Chinese President Xi Jinping said he ordered top leaders on Jan. 7 to contain the epidemic, according to the transcript of a speech he delivered on Feb. 3 that was made public on Feb. 15. State media reports from Jan. 7 don’t include any remarks from Xi on the epidemic.

Xi said he personally gave the order on Jan. 22 to quarantine more than 60 million people in Hubei province, 15 days after he first discussed the outbreak with the Politburo Standing Committee, the body comprising China’s seven most powerful leaders. A travel ban was imposed in Wuhan at 10 a.m. on Jan. 23, barring people from leaving the city. Its mayor, who kept his job in a recent purge, later said about 5 million people had already left the city by that point.

Still, the fact Xi was giving directives on containing the virus almost two weeks before he made his first public statement on the issue raises questions about why China’s top officials waited so long to take decisive action.

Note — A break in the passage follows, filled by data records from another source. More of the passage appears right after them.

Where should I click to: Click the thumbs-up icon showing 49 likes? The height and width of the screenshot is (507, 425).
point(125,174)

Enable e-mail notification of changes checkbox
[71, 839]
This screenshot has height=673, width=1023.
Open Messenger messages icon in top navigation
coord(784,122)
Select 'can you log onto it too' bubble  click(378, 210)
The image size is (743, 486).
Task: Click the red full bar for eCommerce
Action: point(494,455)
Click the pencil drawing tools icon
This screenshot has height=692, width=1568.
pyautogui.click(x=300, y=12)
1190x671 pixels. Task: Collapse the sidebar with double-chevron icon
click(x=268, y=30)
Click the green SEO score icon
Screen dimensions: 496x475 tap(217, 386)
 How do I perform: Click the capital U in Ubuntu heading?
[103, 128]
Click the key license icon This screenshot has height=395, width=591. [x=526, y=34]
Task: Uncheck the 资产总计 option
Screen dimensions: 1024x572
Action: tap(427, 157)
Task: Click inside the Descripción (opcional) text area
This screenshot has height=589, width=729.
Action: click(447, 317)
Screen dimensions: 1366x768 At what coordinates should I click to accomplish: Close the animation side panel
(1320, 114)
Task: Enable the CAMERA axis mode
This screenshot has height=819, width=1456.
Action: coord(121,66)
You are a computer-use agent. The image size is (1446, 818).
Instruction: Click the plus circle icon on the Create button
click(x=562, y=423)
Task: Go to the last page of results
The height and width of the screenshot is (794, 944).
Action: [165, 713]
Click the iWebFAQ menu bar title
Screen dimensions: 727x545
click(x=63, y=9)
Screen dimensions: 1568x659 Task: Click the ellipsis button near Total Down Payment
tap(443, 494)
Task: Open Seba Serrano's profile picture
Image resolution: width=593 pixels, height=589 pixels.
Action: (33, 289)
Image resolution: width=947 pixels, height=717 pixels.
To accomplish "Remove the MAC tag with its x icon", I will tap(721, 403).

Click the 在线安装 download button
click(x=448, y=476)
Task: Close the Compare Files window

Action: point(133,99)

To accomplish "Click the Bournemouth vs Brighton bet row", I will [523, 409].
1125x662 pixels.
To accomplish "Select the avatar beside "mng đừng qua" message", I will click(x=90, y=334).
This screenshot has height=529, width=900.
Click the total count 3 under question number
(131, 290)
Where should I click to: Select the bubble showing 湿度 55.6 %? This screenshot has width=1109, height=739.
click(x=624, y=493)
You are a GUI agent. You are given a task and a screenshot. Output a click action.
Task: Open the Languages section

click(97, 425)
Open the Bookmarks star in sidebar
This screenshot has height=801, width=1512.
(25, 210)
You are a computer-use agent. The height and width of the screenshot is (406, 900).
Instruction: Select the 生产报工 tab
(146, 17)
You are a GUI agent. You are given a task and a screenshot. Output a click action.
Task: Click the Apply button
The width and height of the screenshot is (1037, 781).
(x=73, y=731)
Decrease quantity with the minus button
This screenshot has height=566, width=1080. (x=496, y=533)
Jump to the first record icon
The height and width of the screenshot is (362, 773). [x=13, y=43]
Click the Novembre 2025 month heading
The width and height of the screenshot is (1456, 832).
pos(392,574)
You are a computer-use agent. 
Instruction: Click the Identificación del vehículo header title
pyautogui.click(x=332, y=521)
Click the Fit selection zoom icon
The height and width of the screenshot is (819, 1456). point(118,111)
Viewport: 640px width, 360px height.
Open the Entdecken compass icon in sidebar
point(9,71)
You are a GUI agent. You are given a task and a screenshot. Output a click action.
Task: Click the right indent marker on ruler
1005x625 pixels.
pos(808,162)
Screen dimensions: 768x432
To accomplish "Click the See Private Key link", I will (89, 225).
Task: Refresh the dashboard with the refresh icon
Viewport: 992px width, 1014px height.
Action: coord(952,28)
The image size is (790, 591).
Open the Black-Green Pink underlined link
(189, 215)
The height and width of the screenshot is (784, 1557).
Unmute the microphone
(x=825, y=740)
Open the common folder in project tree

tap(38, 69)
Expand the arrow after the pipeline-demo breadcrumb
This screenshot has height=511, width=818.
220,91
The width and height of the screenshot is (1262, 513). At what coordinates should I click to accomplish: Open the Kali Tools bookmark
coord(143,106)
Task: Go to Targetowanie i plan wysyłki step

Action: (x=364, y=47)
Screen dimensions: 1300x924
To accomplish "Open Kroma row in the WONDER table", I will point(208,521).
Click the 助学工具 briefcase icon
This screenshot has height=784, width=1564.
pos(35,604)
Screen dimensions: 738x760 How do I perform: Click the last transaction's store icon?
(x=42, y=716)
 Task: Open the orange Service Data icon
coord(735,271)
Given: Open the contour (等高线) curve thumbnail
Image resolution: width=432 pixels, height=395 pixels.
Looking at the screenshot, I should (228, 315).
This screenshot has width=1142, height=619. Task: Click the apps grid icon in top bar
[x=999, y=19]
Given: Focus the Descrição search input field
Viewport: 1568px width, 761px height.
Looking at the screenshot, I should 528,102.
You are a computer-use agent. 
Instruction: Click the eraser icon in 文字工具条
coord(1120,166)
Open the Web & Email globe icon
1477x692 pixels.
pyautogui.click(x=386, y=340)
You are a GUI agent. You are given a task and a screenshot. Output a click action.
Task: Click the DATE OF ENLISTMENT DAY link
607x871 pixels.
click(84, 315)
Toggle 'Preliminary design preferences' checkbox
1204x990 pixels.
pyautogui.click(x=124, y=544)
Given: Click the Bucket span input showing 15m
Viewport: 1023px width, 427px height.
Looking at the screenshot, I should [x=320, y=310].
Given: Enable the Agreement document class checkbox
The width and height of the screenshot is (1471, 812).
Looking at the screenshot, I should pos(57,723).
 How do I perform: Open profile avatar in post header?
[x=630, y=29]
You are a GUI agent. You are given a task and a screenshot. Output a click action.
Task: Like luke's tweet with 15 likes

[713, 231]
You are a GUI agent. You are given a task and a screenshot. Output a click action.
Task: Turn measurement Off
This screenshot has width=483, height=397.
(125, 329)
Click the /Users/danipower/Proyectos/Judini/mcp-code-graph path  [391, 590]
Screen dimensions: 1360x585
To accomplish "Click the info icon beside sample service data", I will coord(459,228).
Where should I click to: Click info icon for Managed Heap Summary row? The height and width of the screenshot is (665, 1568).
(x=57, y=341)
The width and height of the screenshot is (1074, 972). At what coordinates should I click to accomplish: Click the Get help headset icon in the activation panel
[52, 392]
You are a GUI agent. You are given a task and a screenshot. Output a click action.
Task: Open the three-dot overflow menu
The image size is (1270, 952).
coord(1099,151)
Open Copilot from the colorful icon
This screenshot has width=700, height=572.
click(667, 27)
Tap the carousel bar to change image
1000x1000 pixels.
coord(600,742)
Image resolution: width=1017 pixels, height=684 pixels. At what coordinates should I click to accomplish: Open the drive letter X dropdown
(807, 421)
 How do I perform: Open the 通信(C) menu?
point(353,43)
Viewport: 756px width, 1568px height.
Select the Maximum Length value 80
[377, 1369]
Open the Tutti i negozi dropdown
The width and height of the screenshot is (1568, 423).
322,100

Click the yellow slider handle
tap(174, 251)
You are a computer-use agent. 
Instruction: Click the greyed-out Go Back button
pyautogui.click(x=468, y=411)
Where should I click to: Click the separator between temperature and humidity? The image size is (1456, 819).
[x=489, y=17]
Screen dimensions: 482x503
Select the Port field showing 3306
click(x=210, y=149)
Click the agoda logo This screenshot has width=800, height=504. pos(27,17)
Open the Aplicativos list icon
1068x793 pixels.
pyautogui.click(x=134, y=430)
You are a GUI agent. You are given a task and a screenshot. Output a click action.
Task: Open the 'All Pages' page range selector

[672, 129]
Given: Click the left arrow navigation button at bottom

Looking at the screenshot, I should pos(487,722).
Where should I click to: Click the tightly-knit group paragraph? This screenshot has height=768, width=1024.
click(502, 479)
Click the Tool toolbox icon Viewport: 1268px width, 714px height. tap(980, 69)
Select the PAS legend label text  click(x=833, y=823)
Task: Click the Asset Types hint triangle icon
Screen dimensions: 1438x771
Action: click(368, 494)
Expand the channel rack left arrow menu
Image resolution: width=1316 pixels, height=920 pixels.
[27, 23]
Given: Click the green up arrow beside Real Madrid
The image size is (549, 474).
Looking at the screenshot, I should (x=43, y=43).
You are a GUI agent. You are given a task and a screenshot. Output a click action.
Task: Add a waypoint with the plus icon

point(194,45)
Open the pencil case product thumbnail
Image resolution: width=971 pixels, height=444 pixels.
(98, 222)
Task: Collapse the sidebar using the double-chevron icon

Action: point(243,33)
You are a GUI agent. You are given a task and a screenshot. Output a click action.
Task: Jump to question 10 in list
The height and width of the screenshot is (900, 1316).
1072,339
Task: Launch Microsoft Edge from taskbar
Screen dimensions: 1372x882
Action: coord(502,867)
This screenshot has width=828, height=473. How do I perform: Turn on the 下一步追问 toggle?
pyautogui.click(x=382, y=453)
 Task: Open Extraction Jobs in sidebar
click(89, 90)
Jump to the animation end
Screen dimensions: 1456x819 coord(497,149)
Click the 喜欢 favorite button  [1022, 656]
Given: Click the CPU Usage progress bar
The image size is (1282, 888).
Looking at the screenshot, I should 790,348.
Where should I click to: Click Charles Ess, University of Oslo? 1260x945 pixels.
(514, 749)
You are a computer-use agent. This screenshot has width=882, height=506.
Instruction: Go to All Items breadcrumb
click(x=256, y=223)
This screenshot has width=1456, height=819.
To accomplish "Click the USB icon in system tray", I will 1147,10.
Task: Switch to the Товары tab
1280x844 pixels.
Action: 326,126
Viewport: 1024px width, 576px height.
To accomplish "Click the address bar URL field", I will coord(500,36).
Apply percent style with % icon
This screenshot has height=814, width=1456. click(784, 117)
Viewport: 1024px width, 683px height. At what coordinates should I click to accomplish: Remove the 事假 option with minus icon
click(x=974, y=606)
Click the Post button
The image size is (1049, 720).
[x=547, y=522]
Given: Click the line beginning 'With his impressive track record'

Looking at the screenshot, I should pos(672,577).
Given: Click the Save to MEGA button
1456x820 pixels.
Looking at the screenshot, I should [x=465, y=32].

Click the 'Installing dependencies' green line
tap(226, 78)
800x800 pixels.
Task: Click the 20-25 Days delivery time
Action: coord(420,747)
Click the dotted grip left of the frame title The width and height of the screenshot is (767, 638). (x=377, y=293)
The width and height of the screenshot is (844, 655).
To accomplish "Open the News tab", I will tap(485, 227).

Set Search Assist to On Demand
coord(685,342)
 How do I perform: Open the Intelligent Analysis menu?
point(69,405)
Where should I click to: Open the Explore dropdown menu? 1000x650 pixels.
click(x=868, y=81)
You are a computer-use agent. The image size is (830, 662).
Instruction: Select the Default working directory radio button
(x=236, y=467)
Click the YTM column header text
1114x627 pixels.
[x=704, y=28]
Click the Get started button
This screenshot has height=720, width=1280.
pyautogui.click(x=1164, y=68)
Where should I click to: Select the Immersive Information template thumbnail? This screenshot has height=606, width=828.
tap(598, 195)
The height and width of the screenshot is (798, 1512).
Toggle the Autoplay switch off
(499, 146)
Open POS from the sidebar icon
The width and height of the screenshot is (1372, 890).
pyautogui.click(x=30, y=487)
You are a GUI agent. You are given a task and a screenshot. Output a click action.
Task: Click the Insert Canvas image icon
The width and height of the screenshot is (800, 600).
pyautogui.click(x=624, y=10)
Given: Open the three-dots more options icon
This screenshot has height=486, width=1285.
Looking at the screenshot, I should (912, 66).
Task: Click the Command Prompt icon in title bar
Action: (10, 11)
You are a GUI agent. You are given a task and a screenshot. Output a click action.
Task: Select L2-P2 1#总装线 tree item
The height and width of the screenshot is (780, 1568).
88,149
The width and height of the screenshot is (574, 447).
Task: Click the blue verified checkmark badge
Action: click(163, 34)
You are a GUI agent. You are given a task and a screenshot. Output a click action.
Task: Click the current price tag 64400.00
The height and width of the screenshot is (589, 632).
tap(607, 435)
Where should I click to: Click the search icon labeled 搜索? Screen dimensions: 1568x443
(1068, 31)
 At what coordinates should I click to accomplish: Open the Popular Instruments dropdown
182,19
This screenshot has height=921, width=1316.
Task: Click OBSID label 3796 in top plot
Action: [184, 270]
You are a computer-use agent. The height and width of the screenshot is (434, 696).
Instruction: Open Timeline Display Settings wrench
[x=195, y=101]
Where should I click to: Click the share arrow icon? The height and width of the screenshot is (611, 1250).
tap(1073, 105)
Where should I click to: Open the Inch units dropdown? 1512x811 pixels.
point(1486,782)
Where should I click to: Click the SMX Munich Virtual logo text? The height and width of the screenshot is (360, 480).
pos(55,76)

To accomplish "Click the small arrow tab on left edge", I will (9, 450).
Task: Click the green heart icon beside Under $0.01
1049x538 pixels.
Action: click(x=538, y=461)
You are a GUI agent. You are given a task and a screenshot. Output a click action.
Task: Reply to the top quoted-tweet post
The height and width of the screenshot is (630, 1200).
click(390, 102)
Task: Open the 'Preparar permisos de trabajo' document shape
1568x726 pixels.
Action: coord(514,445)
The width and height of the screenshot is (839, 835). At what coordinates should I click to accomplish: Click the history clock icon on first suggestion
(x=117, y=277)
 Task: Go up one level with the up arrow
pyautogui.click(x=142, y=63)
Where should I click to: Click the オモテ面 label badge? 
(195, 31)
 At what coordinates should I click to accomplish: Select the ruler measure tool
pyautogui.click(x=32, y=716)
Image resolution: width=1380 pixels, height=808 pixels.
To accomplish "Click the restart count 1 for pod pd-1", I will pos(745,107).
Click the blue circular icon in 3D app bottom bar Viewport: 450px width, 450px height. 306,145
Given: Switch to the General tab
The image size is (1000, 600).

Jan 9: New virus confirmed

On Jan. 9, Chinese state television confirmed that the mysterious pneumonia outbreak that had already sickened dozens in Wuhan was caused by a previously unidentified coronavirus, the same family of viruses that include SARS, MERS-CoV and the common flu. Coronaviruses vary in severity and some can be easily transmitted from human to human, while others can’t.

That week, the central government continued to reassure the public that the virus wasn’t serious, with prominent government respiratory expert Wang Guangfa saying that the illness was “preventable and controllable” and that symptoms were “mild.” It was later confirmed he was infected with the virus, and he said on Jan. 22 he suspected he caught it through his eyes.

On Jan. 18, the Wuhan government hosted a Chinese New Year dinner for more than 40,000 families. The mayor defended the decision on Jan. 21 by saying there was limited evidence of human-to-human transmission at the time.